Go through the entries below and print, exactly, the lines starting at the one with "聯係草榴视频APP下载地址 (98, 302)" and ending at the one with "破碎設備係列 (66, 376)", keeping both ends and no others.

START THE DATA

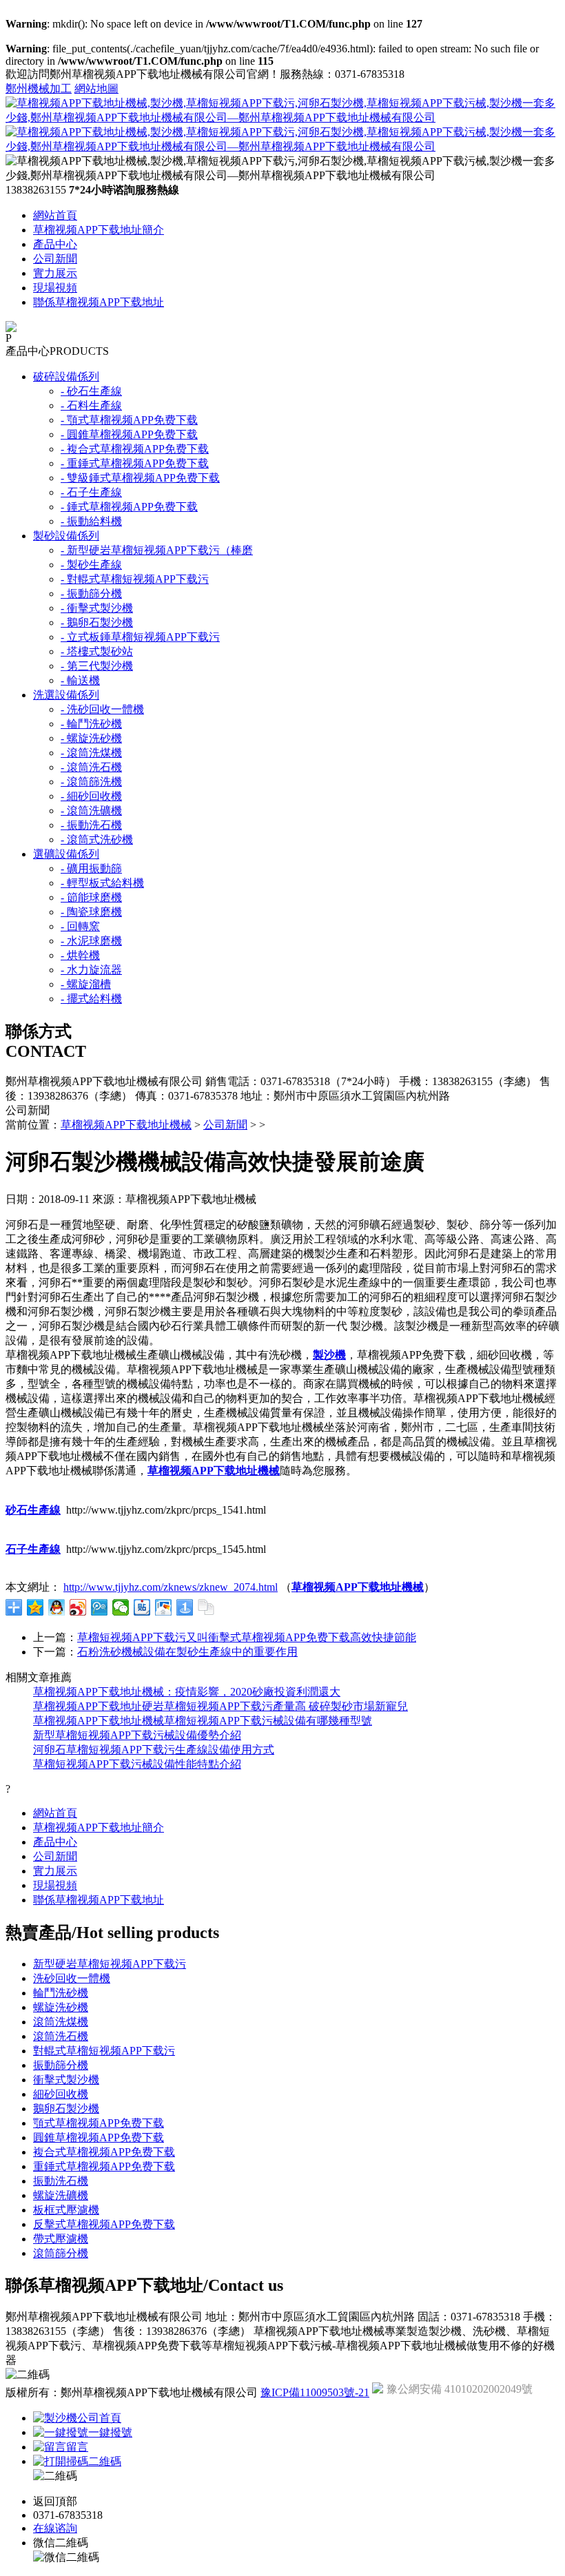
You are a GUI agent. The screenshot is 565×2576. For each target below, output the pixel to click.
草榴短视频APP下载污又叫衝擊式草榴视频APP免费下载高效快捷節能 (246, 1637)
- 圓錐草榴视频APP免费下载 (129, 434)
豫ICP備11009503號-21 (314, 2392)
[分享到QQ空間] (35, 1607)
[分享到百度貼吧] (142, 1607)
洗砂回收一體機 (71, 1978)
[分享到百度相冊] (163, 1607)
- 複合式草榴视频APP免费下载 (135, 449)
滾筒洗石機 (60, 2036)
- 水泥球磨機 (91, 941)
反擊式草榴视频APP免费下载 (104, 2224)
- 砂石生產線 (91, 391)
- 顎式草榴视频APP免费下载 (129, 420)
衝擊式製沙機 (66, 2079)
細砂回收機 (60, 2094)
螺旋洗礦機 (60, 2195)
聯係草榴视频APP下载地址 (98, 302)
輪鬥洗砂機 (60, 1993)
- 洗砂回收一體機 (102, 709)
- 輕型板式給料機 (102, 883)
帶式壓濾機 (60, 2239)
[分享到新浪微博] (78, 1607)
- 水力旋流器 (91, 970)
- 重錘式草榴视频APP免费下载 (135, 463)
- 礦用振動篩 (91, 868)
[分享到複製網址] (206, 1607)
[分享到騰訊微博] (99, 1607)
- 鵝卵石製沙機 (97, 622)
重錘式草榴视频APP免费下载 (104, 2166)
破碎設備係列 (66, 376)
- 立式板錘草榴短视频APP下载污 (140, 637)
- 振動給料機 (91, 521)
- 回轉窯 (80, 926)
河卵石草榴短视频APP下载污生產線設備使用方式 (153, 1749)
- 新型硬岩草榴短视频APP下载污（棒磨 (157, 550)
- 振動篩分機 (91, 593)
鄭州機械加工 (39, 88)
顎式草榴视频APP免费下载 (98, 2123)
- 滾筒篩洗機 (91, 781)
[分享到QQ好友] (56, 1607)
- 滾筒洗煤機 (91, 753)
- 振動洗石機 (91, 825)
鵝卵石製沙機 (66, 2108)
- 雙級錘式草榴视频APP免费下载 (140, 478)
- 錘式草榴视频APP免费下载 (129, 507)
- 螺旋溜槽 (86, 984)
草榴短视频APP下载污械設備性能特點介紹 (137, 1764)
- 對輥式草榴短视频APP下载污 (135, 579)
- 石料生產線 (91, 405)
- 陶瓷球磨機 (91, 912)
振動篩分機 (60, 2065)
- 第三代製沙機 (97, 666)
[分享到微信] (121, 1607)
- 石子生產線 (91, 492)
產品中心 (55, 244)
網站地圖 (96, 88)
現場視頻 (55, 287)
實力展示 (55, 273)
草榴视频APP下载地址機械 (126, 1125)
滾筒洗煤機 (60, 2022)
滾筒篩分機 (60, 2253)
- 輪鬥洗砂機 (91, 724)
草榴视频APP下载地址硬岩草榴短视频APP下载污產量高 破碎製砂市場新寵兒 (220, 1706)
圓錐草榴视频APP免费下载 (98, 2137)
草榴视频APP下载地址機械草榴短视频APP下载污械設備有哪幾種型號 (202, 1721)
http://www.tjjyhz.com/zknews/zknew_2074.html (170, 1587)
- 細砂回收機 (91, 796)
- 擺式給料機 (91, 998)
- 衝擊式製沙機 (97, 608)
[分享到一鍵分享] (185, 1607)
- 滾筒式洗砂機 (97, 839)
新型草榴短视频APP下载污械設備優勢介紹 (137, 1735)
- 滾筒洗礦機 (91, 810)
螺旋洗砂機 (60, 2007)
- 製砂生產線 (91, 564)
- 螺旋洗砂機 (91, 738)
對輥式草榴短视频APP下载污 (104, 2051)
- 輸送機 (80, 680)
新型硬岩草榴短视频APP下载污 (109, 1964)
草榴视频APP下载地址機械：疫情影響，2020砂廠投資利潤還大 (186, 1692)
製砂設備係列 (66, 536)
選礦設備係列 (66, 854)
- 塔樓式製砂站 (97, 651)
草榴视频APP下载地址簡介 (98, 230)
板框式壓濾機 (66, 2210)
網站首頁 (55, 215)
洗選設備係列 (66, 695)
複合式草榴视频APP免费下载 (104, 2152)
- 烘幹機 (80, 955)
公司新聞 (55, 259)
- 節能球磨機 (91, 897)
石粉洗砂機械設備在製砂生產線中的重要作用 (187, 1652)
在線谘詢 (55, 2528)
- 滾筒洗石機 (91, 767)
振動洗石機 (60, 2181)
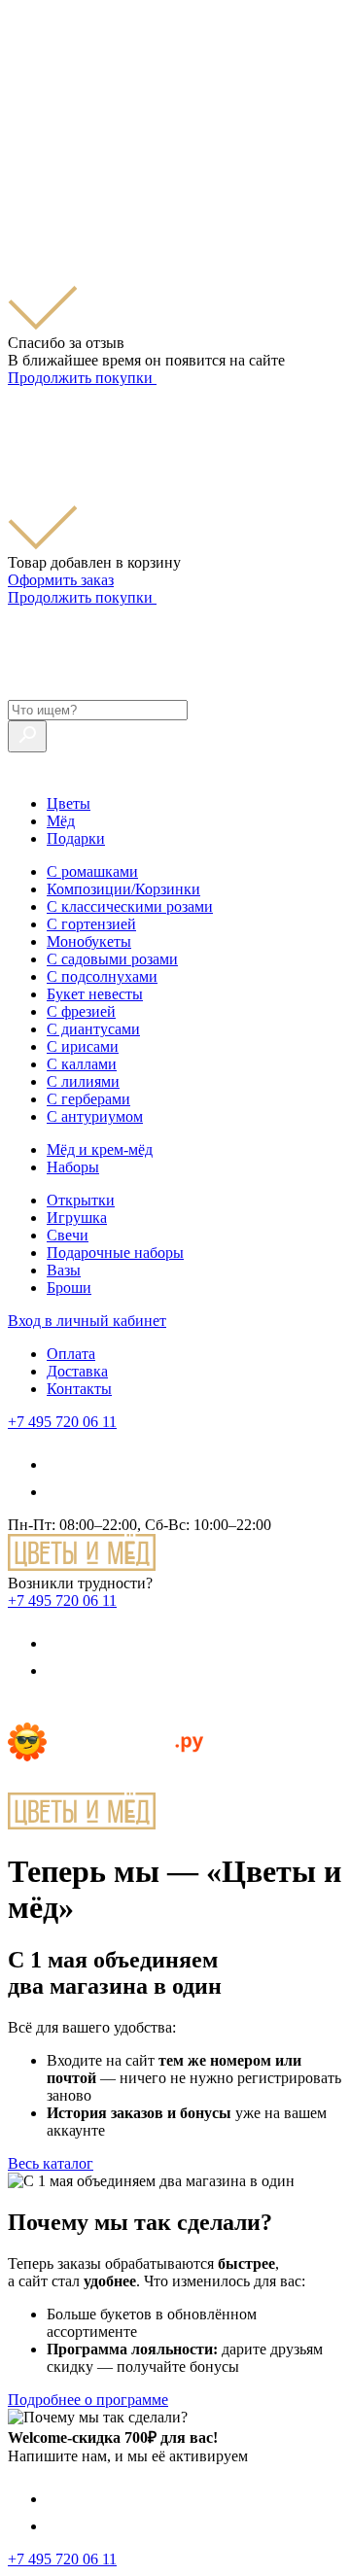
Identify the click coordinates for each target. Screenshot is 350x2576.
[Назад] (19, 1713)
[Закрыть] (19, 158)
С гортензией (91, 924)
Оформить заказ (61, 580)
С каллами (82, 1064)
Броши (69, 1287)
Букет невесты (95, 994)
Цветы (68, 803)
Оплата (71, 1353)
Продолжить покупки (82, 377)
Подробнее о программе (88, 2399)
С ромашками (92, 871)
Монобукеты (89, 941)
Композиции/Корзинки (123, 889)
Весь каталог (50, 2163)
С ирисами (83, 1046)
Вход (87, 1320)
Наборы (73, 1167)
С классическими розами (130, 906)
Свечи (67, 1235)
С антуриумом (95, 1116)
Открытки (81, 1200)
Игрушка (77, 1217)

END THE DATA

ANSWER SPACE
聯係草榴视频APP下载地址 (98, 302)
輪鬥洗砂機 (60, 1993)
- 洗砂回收一體機 (102, 709)
- 輕型板式給料機 (102, 883)
帶式壓濾機 (60, 2239)
[分享到新浪微博] (78, 1607)
- 水力旋流器 (91, 970)
- 重錘式草榴视频APP免费下载 (135, 463)
- 礦用振動篩 (91, 868)
[分享到複製網址] (206, 1607)
[分享到騰訊微博] (99, 1607)
- 鵝卵石製沙機 (97, 622)
重錘式草榴视频APP免费下载 (104, 2166)
破碎設備係列 (66, 376)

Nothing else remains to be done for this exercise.